寒冬已尽,窗外的夜色于是便愈发短暂。或许是因为睡得太晚,漆黑如铁的帷幕像是只出现了一瞬,再抬眼望向藏锋之境的穹顶时,便只能看见鱼肚白般的微光。
日影偏移,一十四桥明月夜缓缓吞吐着气息,庭院松柏中蒙着的一层薄雾便渐起渐落,朦胧漫散,苍驳的回廊上刻着雕花的木窗。
等谢归晚醒来时,天光已然大亮。
晨时的阳光晒得温柔又舒服,昨夜大起大落下太过疲惫,谢归晚睁眼,神情却闲适。
她的确有些累了,这具身体舍掉一魂三魄后便不怎么好,昨夜在冷池中那般翻来覆去,今早她不生风寒已然是交了好运。
昨晚、昨晚......
心神险些再度摇曳,谢归晚深吸一口气叫自己不再多想,她望向床榻另一侧,有些怠倦的眉眼很快便松弛下来,取而代之的是难以言喻的轻柔与叹愁。
青衫剑客的呼吸声很小,平时身量修长的人此刻竟像小猫一样舒服地蜷成个毛球,那张叠在她和谢归晚身上的绒被都生生被她掀了小半,卷起半只被蹬掉的白袜,露出雪白的赤脚。
睡得倒是很不老实。
谢归晚哼笑一声,心情却好转大半,她自然而然地俯身吻了吻剑客的眉眼,心里像是盈满了清水般轻轻一颤。
哪怕不说、哪怕言语再重,只需教她触及到这人心中的一点点情意,前尘往事大概都能一笔勾销了。
她可真心软。
谢归晚叹口气,为自己不受控的情绪有些头疼。正在此时,安睡昏沉的沈放舟却忽然低哼了一声,谢归晚一瞬顿住,她转头望去,正见沈放舟指尖微颤,脸上呈现一种挣扎与不舍,像是在梦呓着什么。
“门主......门主......”
梦里还惦着她,倒是有些良心。
谢归晚冷哼,心中却不似面上表露出的冰冷,她轻轻地伸出手将剑客凌乱的长发别到耳根后,看着眼前人因疲惫而显出几分柔和的五官忽地就心头一软,俯下身去细细地听剑客的低语。
睡着的时候要比嘴硬时乖多了。
“......我不喜欢你。”
谢归晚:“......”
谢归晚:“呵。”
她还是收回那句话吧。
天机门主刹那间冷若冰霜,与几秒前那个谢归晚简直判若两人,旁观已久的分魂幸灾乐祸:“你什么时候去学的变脸?”
谢归晚懒得理她。
分魂却故作天真地假装不知道谢归晚的意思,只自顾自地叹口气,站着说话不腰疼:“放手吧,强迫是没有好结果的。

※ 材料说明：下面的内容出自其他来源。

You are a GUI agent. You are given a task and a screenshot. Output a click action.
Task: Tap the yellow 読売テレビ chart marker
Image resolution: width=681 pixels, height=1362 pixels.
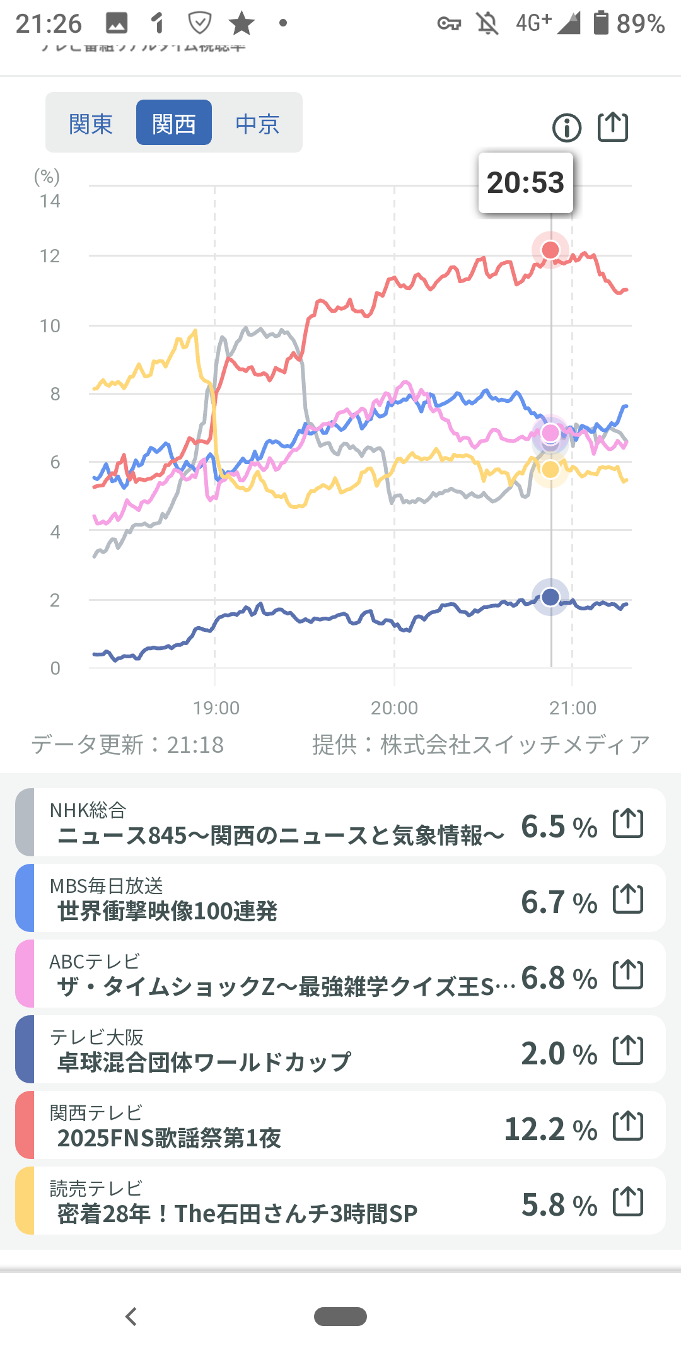coord(550,470)
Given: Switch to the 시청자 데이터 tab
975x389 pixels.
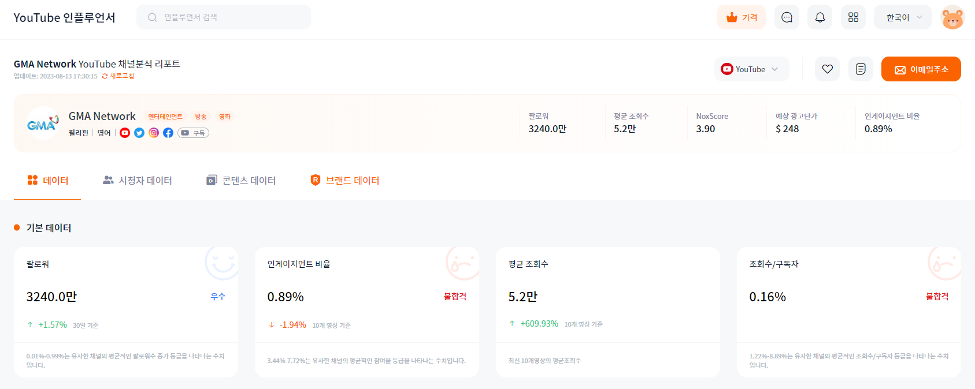Looking at the screenshot, I should [138, 181].
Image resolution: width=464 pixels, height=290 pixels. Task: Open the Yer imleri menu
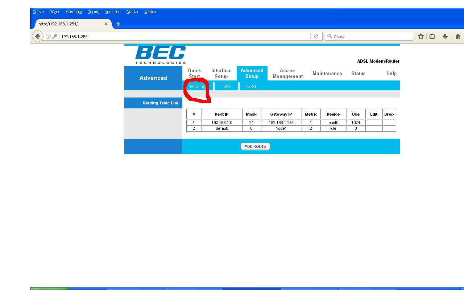pyautogui.click(x=113, y=12)
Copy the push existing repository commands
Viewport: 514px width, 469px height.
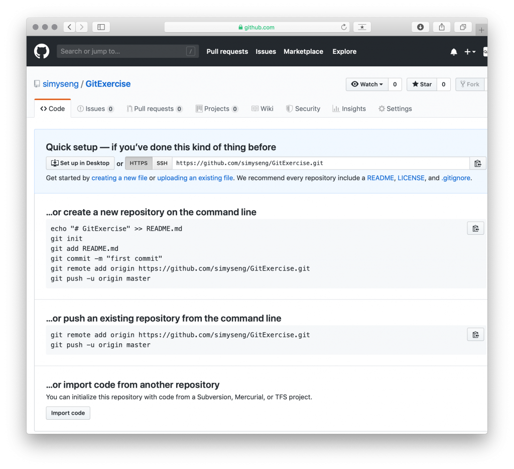click(x=475, y=334)
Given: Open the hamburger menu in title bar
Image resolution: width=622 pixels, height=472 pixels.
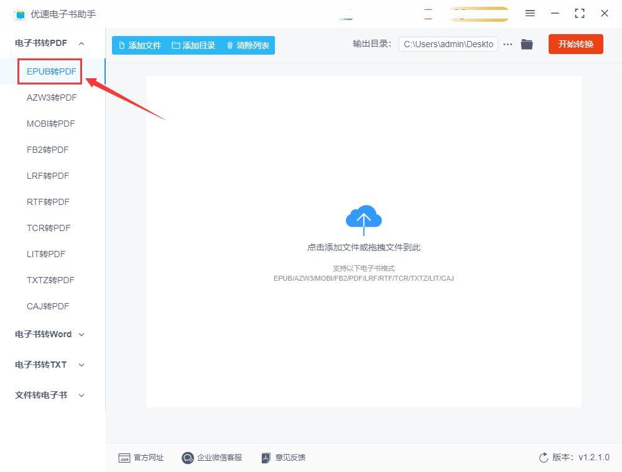Looking at the screenshot, I should tap(530, 13).
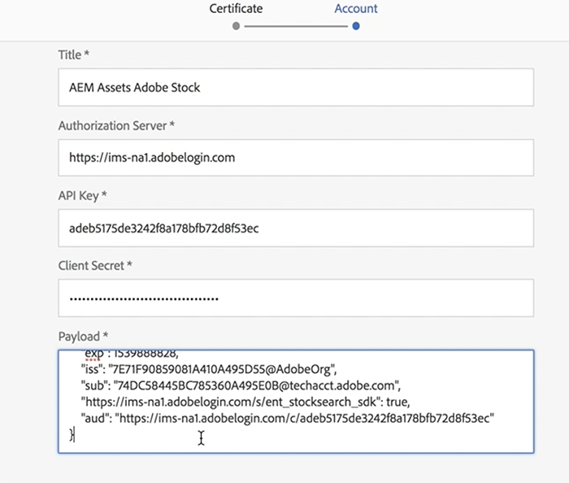Focus the Title field with AEM Assets Adobe Stock

pyautogui.click(x=296, y=88)
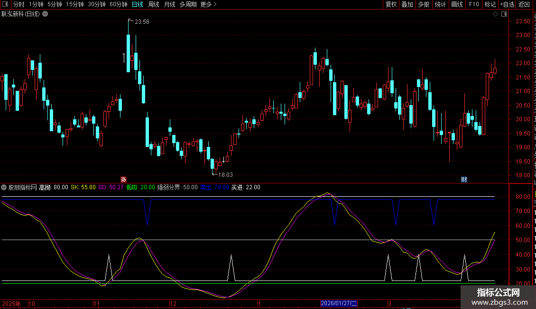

没听人家说不喜欢你吗,她有心仪之人。”
谢归晚:“滚。”
分魂视若罔闻,兴致勃勃地演戏:“我想想她的心上人叫什么来着......云别尘!噢,我说名字为何会如此熟悉。我很理解沈放舟呢,毕竟同为剑客才有些共同语言,你说是吧符师谢门主?”
谢归晚:“......滚。”
分魂啧啧摇头高深莫测:“当然,谢门主你如果真非她也不是不可以。我倒是能帮你来骗一骗她,虽然听起来沈放舟喜欢的是云别尘不是谢归晚,但四舍五入——”
“......”
刹那间念力倏然亮起,一魂三魄动荡摇晃,分魂只觉灵魂好似如被暴雨袭震,竟说不出一句话。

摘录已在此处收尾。